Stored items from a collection
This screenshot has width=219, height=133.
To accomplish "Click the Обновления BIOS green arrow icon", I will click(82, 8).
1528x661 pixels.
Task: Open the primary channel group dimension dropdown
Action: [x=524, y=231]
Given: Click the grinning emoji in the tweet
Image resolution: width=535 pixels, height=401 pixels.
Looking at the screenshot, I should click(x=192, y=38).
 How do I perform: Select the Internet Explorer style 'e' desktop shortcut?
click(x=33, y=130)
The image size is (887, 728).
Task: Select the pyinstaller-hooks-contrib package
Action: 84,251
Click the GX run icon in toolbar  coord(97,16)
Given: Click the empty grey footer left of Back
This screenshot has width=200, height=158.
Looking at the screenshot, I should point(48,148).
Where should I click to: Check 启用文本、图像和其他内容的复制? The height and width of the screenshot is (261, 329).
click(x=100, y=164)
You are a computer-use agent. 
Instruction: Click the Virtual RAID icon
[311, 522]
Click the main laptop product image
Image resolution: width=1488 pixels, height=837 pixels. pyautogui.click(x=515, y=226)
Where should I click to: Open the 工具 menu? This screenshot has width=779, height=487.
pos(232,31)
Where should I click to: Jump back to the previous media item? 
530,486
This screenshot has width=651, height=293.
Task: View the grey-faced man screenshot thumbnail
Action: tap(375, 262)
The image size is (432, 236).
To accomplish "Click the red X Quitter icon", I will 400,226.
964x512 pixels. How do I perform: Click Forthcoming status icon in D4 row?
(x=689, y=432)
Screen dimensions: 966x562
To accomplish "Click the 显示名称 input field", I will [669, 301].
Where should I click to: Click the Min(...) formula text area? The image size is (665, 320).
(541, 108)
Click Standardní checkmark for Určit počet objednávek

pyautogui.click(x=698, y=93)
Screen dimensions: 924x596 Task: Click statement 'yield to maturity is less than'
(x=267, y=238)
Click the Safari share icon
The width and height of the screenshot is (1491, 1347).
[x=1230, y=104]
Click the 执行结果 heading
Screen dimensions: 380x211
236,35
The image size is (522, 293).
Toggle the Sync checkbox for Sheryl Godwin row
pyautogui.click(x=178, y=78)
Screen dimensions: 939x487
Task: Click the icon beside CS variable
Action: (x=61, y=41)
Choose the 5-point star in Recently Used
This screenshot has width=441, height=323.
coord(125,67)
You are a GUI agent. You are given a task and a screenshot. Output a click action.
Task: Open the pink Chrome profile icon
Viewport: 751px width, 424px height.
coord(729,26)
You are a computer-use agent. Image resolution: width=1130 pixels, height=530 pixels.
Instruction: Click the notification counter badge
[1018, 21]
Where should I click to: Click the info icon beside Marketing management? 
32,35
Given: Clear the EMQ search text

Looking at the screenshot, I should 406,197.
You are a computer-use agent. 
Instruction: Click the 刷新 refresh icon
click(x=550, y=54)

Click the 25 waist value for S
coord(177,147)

What you need to do -> An exact copy of every line above is needed.

Exercise solution ->
This screenshot has width=219, height=133.
To accomplish "Click the Обновления BIOS green arrow icon", I will click(82, 8).
1528x661 pixels.
Task: Open the primary channel group dimension dropdown
Action: [x=524, y=231]
Given: Click the grinning emoji in the tweet
Image resolution: width=535 pixels, height=401 pixels.
Looking at the screenshot, I should click(x=192, y=38).
 How do I perform: Select the Internet Explorer style 'e' desktop shortcut?
click(x=33, y=130)
The image size is (887, 728).
Task: Select the pyinstaller-hooks-contrib package
Action: 84,251
Click the GX run icon in toolbar  coord(97,16)
Given: Click the empty grey footer left of Back
This screenshot has width=200, height=158.
Looking at the screenshot, I should point(48,148).
Where should I click to: Check 启用文本、图像和其他内容的复制? The height and width of the screenshot is (261, 329).
click(x=100, y=164)
You are a computer-use agent. 
Instruction: Click the Virtual RAID icon
[311, 522]
Click the main laptop product image
Image resolution: width=1488 pixels, height=837 pixels. pyautogui.click(x=515, y=226)
Where should I click to: Open the 工具 menu? This screenshot has width=779, height=487.
pos(232,31)
Where should I click to: Jump back to the previous media item? 
530,486
This screenshot has width=651, height=293.
Task: View the grey-faced man screenshot thumbnail
Action: tap(375, 262)
The image size is (432, 236).
To accomplish "Click the red X Quitter icon", I will 400,226.
964x512 pixels. How do I perform: Click Forthcoming status icon in D4 row?
(x=689, y=432)
Screen dimensions: 966x562
To accomplish "Click the 显示名称 input field", I will [669, 301].
Where should I click to: Click the Min(...) formula text area? The image size is (665, 320).
(541, 108)
Click Standardní checkmark for Určit počet objednávek

pyautogui.click(x=698, y=93)
Screen dimensions: 924x596 Task: Click statement 'yield to maturity is less than'
(x=267, y=238)
Click the Safari share icon
The width and height of the screenshot is (1491, 1347).
[x=1230, y=104]
Click the 执行结果 heading
Screen dimensions: 380x211
236,35
The image size is (522, 293).
Toggle the Sync checkbox for Sheryl Godwin row
pyautogui.click(x=178, y=78)
Screen dimensions: 939x487
Task: Click the icon beside CS variable
Action: (x=61, y=41)
Choose the 5-point star in Recently Used
This screenshot has width=441, height=323.
coord(125,67)
You are a GUI agent. You are given a task and a screenshot. Output a click action.
Task: Open the pink Chrome profile icon
Viewport: 751px width, 424px height.
coord(729,26)
You are a computer-use agent. Image resolution: width=1130 pixels, height=530 pixels.
Instruction: Click the notification counter badge
[1018, 21]
Where should I click to: Click the info icon beside Marketing management? 
32,35
Given: Clear the EMQ search text

Looking at the screenshot, I should 406,197.
You are a computer-use agent. 
Instruction: Click the 刷新 refresh icon
click(x=550, y=54)

Click the 25 waist value for S
coord(177,147)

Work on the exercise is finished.